PROBLEMS AND TASKS>
[A] In the Django deployment chapter, recast the paragraph beginning "Similarly, if DEBUG is False" as a short list that keeps its main facts.
[B] Using the Django deployment chapter, answer each question on its own line:
(i) What value should TEMPLATE_DEBUG have in production?
(ii) Which two blocks does the sample 404.html expect base.html to define?
(iii) How can you check that 404.html is working?
[C] Pick up the Django deployment chapter after its last sentence and continue writing it.
** start EXTRACT TO READ **
This chapter covers the last essential step of building a Django application: deploying it to a production server.
Preparing your Codebase for Production:
Turning off Debug Mode :Inshort , setting DEBUG to True tells Django to assume only trusted developers are using your site. The Internet is full of untrustworthy hooligans, and the first thing you should do when you're preparing your application for deployment is set DEBUG to False.
Turning Off Template Debug Mode:Similarly, you should set TEMPLATE_DEBUG to False in production, If True, this setting tells Django's template system to save some extra infomation about every template, for use on the pretty error pages.
Implementing a 404 Template:If DEBUG is True,Django displays the useful 404error page.But if DEBUG is False, then it does something different: it renders a template called 404.html in your root template directory. So,when you are ready to deploy, you will need to create this template and put a useful "Page not found" message in it. Here is a sample 404.html.It assumes you are using template inheritance and have defined a base.html with blocks called title and content.
{% extends "base.html" %} {% block title %}Page not found{% endblock %} {% block content %} <h1>Page not found</h1> <p>Sorry, but the requested page could not be found.</p> {% endblock %}
To test that your 404.html is working, just change DEBUG to False and visit a nonexistent URL. (This works on therunserver just as well as it works on a production server.)
Implementing a 500 Template
Similarly, if DEBUG is False, then Django no longer displays its useful error pages in case of an unhandled Python exception. Instead, it looks for a template called 500.html and renders it, like 404.html, this template should live in your root template directory.
** end EXTRACT TO READ **
** start GIVEN INFORMATION **
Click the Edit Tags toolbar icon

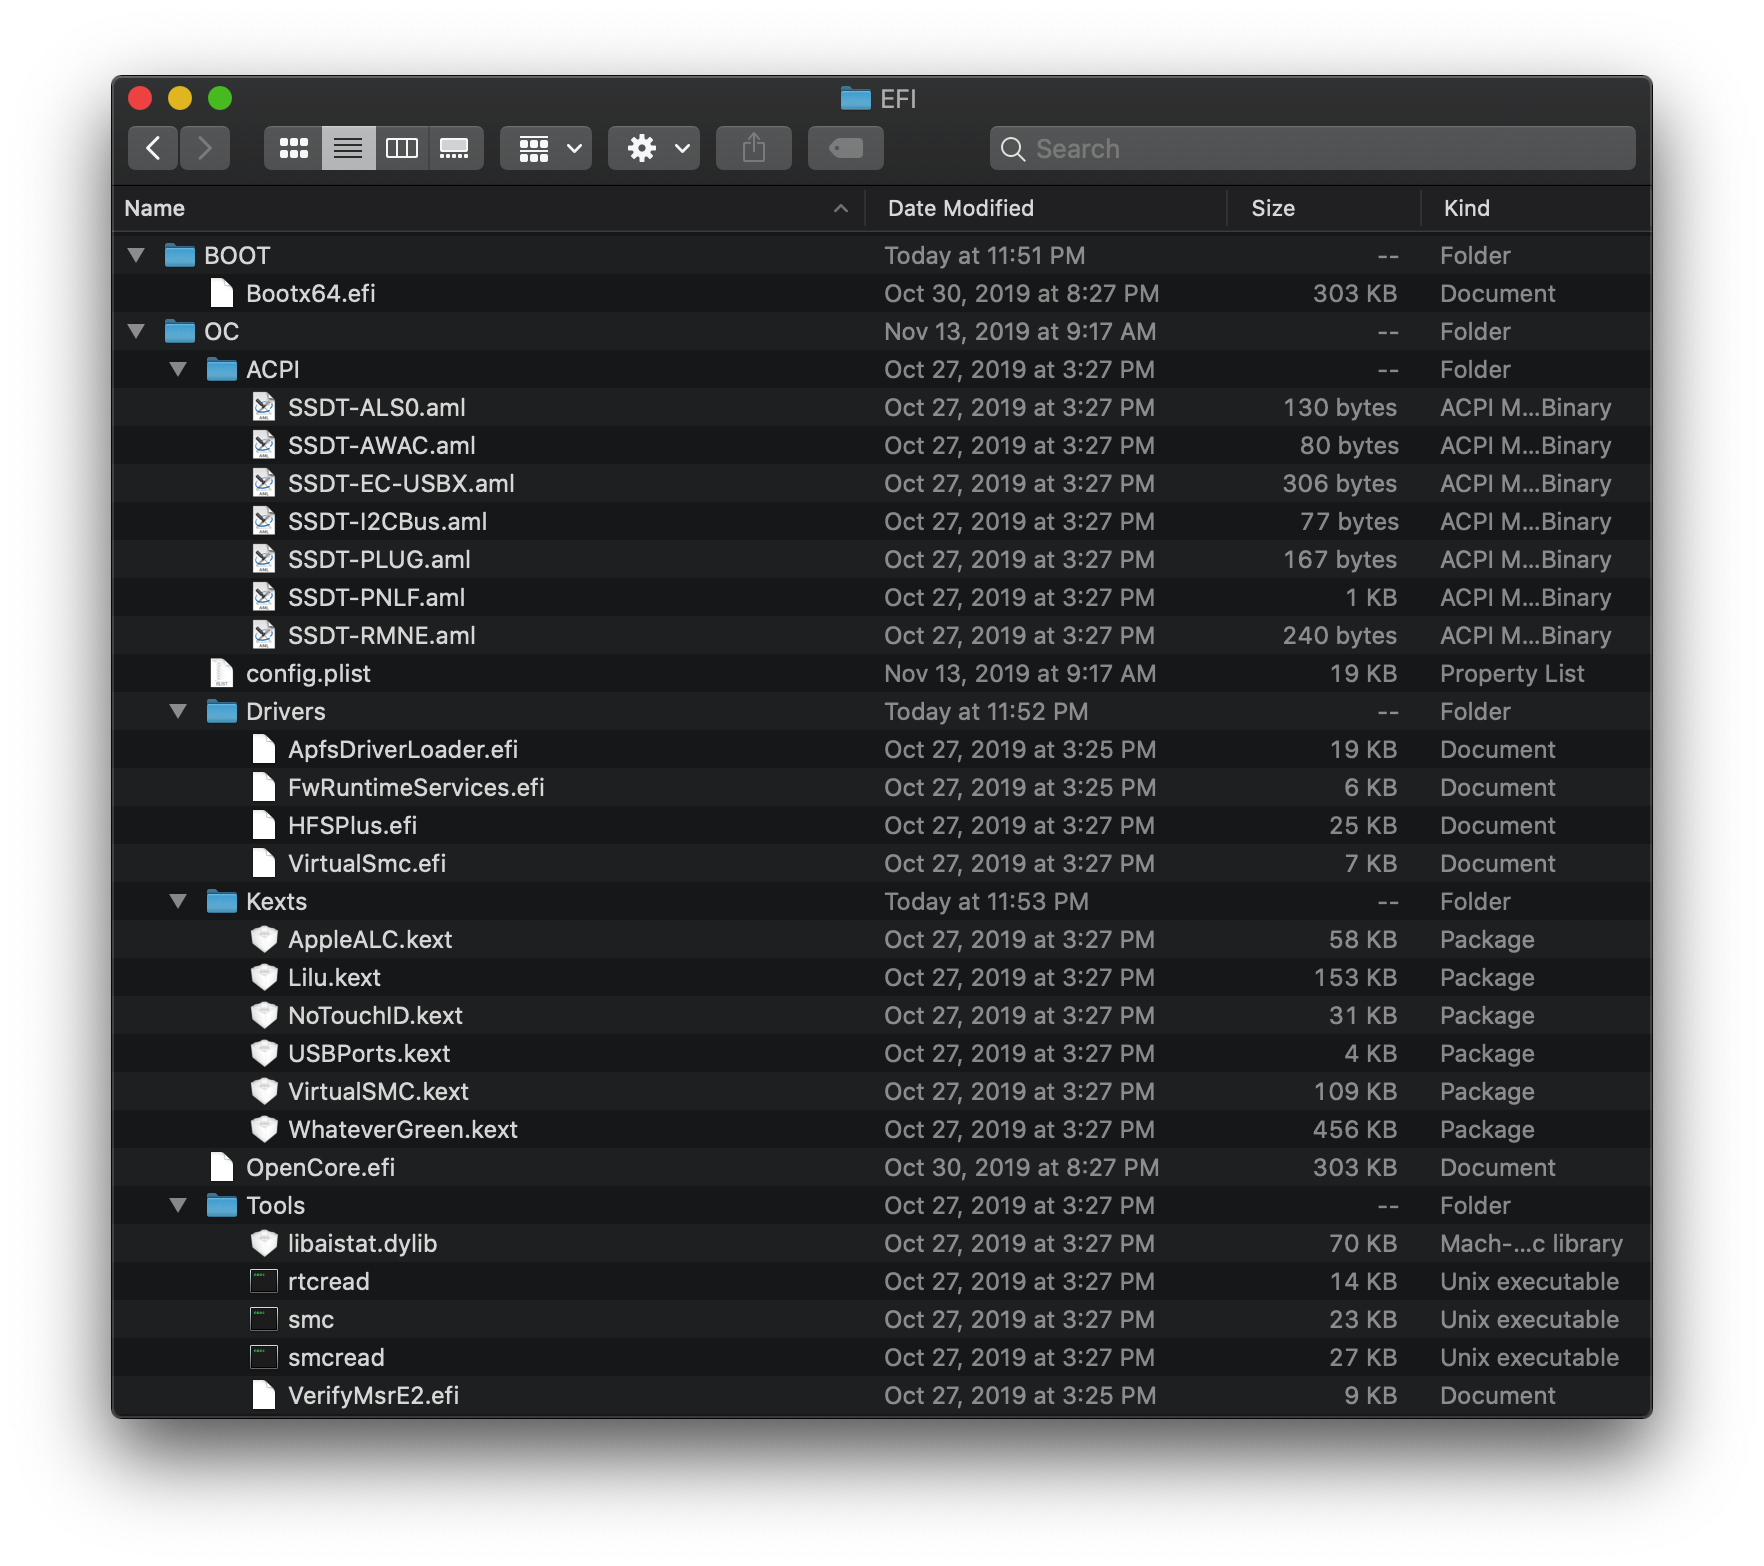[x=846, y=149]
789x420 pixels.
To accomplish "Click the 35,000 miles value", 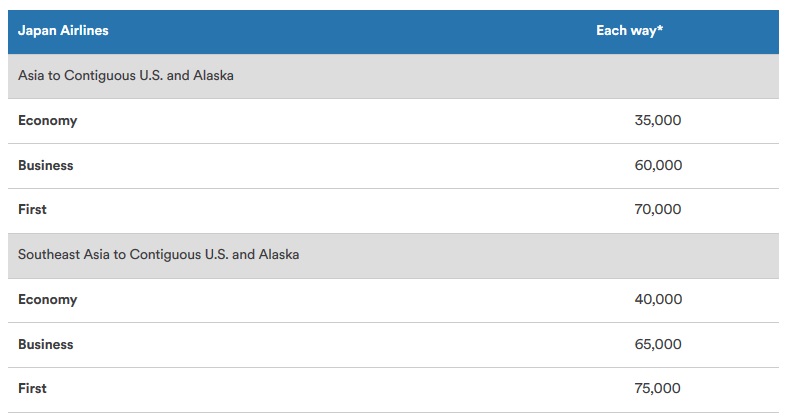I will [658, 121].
** end GIVEN INFORMATION **
TASK RESPONSES>
[A]
- When DEBUG is False, Django stops showing its useful error pages for unhandled Python exceptions.
- Django looks for a template called 500.html and renders it.
- Like 404.html, this template belongs in the root template directory.

[B]
(i) False.
(ii) Blocks called title and content.
(iii) Set DEBUG to False and visit a nonexistent URL.

[C]
There is one slightly tricky thing about 500.html. You can never be sure why this template is being rendered, so it should not do anything that requires a databaseconnection or relies on any potentially broken part of your infrastructure. it should not use custom template tags, If it uses template inheritance, then the parent template(s) shouldn’t rely on potentially broken infrastructure, either. Therefore, the best approach is to avoid template inheritance and use something very simple. Here’s an example 500.html as a starting point:
<!DOCTYPE html PUBLIC "-//W3C//DTD HTML 4.01//EN" "http://www.w3.org/TR/html4/strict.dtd"> <html lang="en"> <head> <title>Page unavailable</title> </head> <body> <h1>Page unavailable</h1> <p>Sorry, but the requested page is unavailable due to a server hiccup.</p> <p>Our engineers have been notified, so check back later.</p> </body> </html>
-------------------------------------------------------------------------------------------------------------------------
Setting up Error Alerts:
When your Django-powered site is running and an exception is raised, you will want to know it, so you can fix it, By default, Django is configured to send an e-mail to the site devepopers when your code raises an unhandled exception-- but you need to do two things to set it up.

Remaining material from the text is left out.